At the recommended doses adverse effects are not prominent and rarely interfere with treatment. The more commonly reported adverse effects include flushes, abdominal-pelvic discomfort (bloating, pain), rarely nausea, vomiting, constipation, diarrhea, ovarian enlargement, visual blurring (see “Special warnings and precautions for use“) and scotomy.

Rare cases of cataract have been reported.

Other less frequent adverse effects reported during treatment are: nausea or vomiting, increased nervous tension, fatigue, giddines or sense emptiness in the head, insomnia, breast pain, heavy menstruation, urticaria or allergic dermatitis, erythema multiforme, ecchymosis and angioneural edema, weight gain, polyuria or pollakiuria. In a few patients, nearly always during prolonged treatment, modest reversible hair loss has been reported.

Laboratory tests:

Bromsulphalein (BSP) retention of greater than 5% was reported in 32 of 141 patients in whom it was measured. Other hepatic functionality tests were normal. In a later study in which patients were given 6 consecutive monthly cycles of Clomid (50 or 100 mg/day for 3 days) or matching placebo, BSP tests were done on 94 patients. Values in excess of 5% retention were recorded in 11 patients, 6 of whom treated with Clomid and 5 with placebo. One patient taking Clomid 50 mg/day developed jaundice on the 19th day of treatment; liver biopsy revealed bile stasis without evidence of hepatitis.

Dosage & Administration

In the patient who has had no recent menstruation/uterine bleeding, therapy may be started at any time. If uterine bleeding is planned to be induced with progestin, or if spontaneous bleeding occurs immediately before therapy, the regimen of 50 mg daily for 5 days should be started on the 5th day of bleeding.

When ovulation occurs at this dosage, there is no advantage in increasing the dose in subsequent treatment cycles. It must be emphasised that if the first cycle of therapy fails, a second cycle may be started with 100 mg daily (two 50 mg tablets as a single daily dose) for 5 days.

This cycle may be started 30 days after the previous cycle. Increase of the dosage or duration of therapy beyond 100 mg/day for 5 days must not be undertaken. A third cycle of therapy may be undertaken at the same dosage and duration. If ovulatory menses have not occurred after three cycles, the diagnosis should be re-evaluated. Prolonged treatment beyond the above-mentioned limits is not recommended in the patient who does not demonstrate evidence of ovulation.

The majority of patients demonstrate an ovulatory response some time during the three cycles of therapy.

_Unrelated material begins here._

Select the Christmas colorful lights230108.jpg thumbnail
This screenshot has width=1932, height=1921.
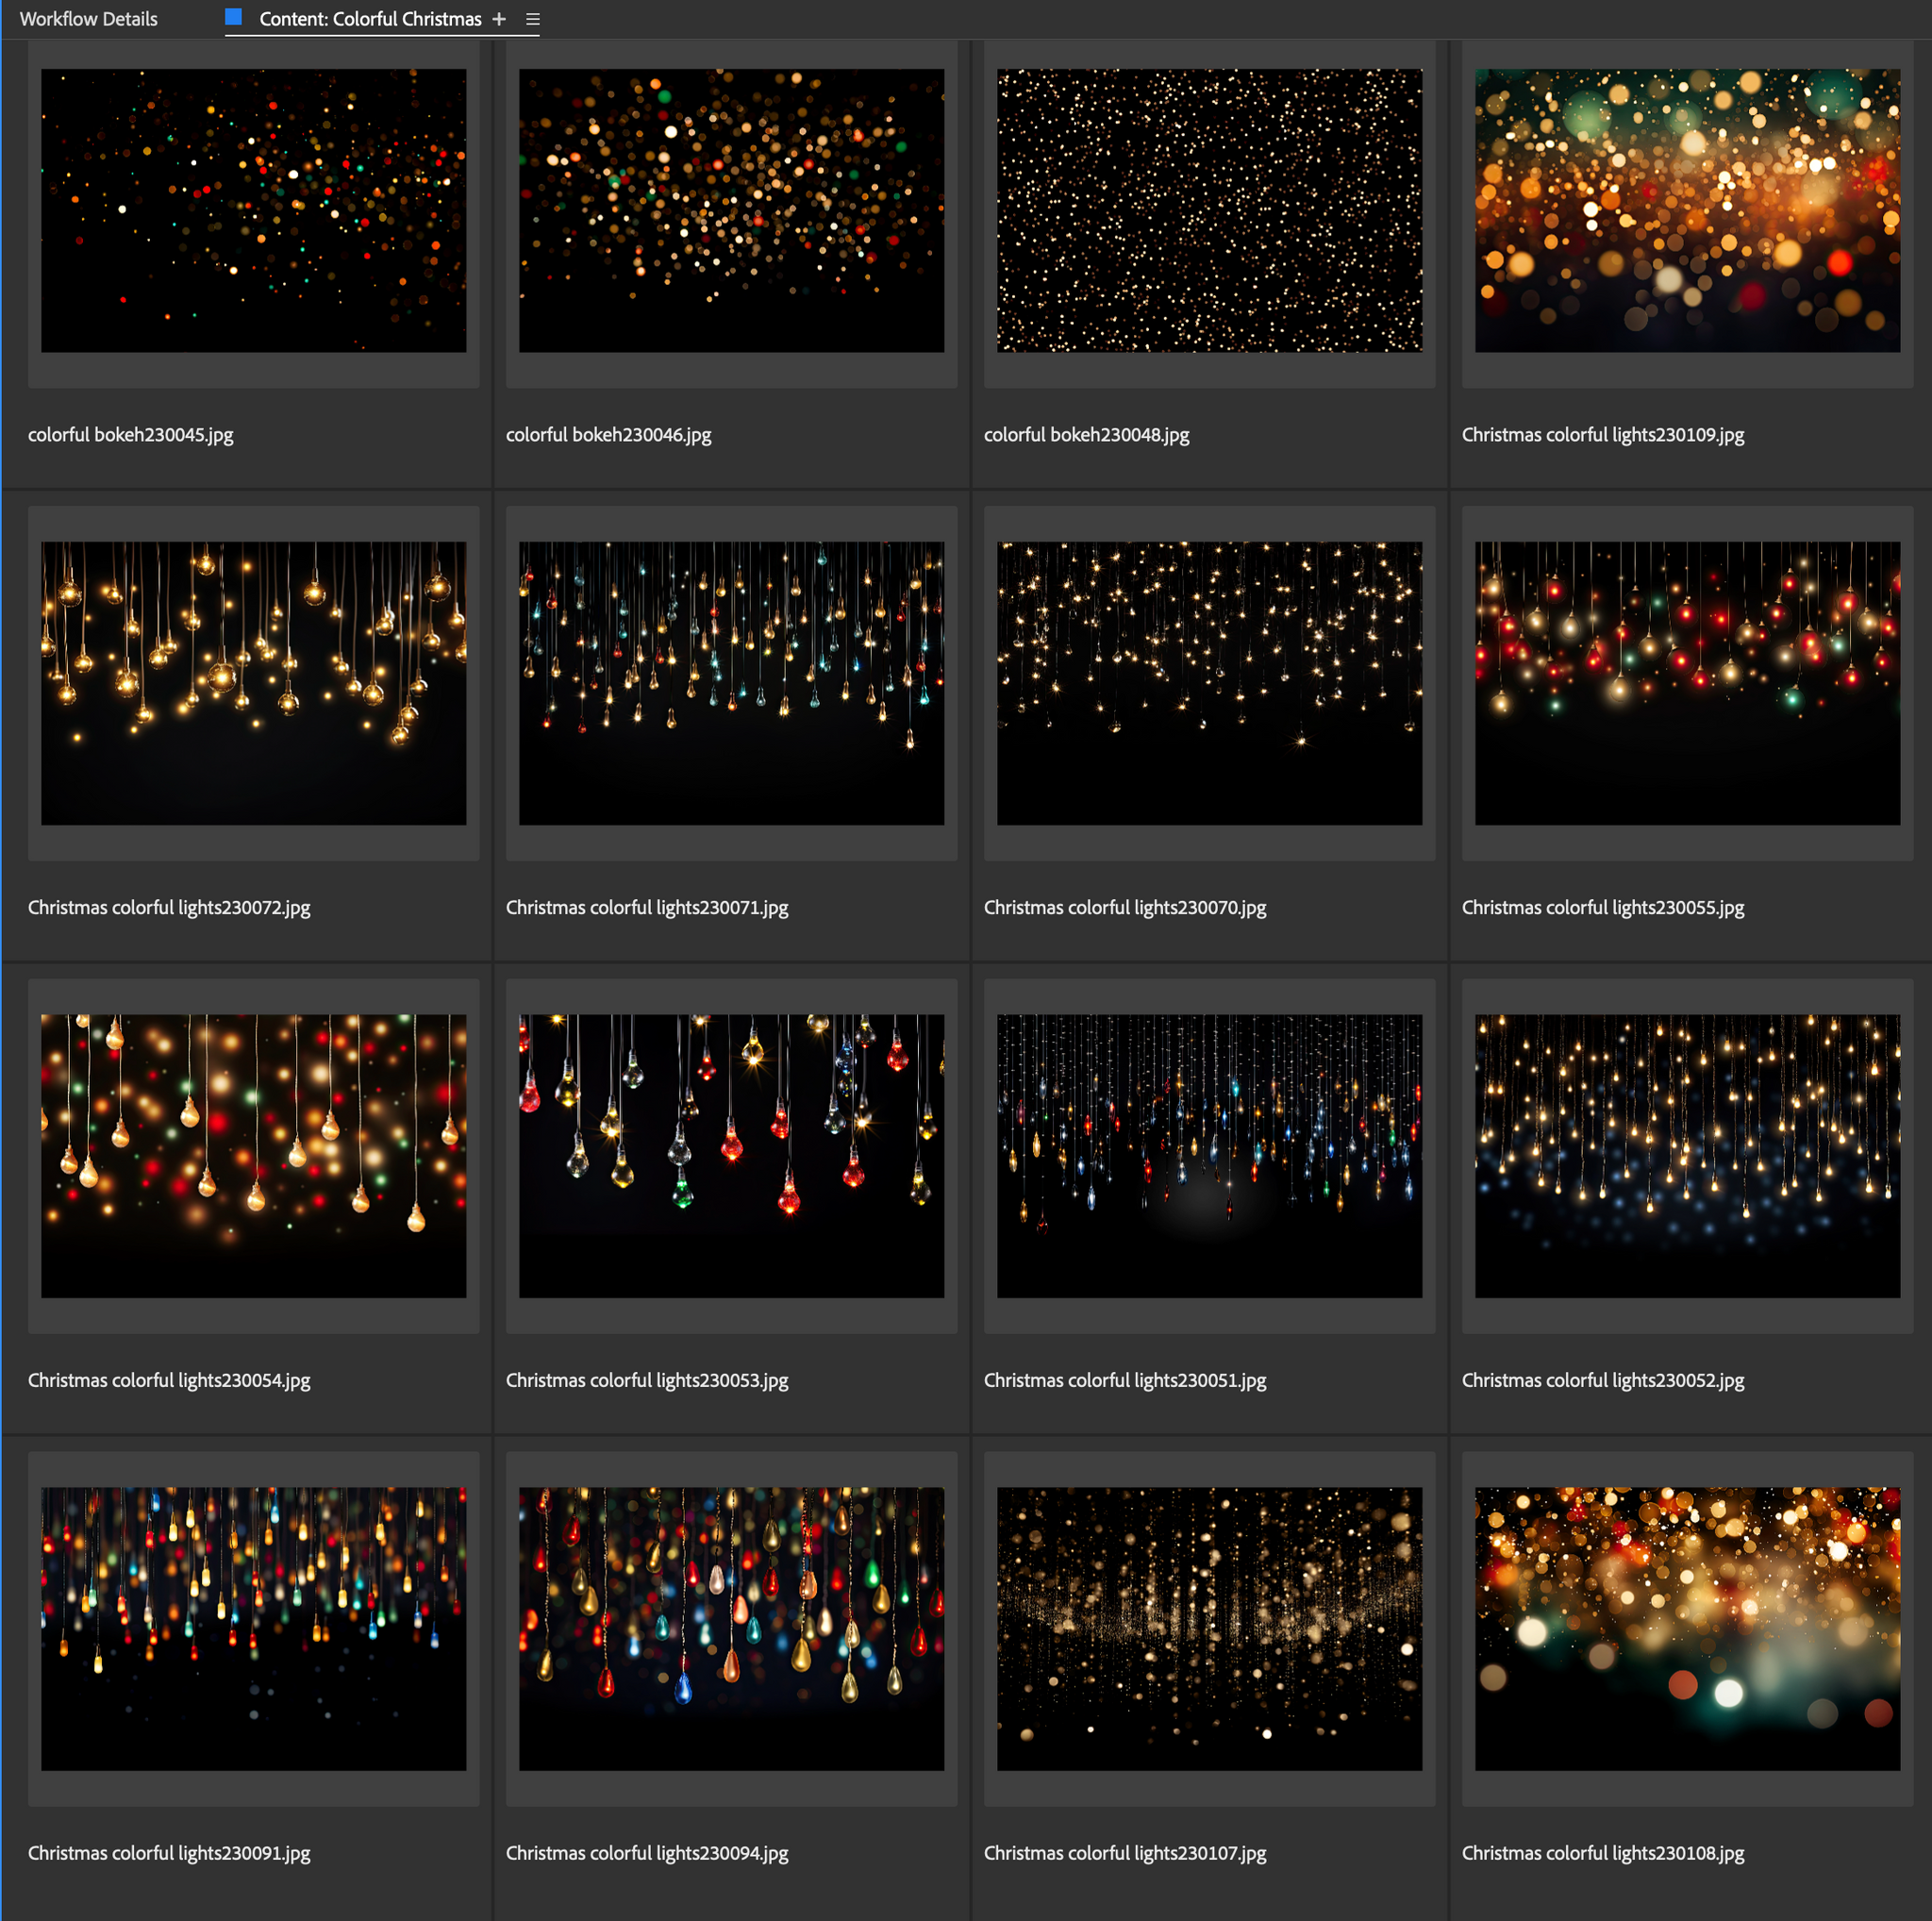[x=1687, y=1628]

Clomid must not be administered as monthly maintenance therapy in those patients with recurring cycles of anovulation after interruption of the treatment.

Overdosage:

Acute toxic effects have not been reported. Possible signs and symptoms of chronic intoxication are nausea and/or vomiting, vasomotory flushes, visual blurring and scotomy, abdominal and pelvic pain, weight gain and ascites.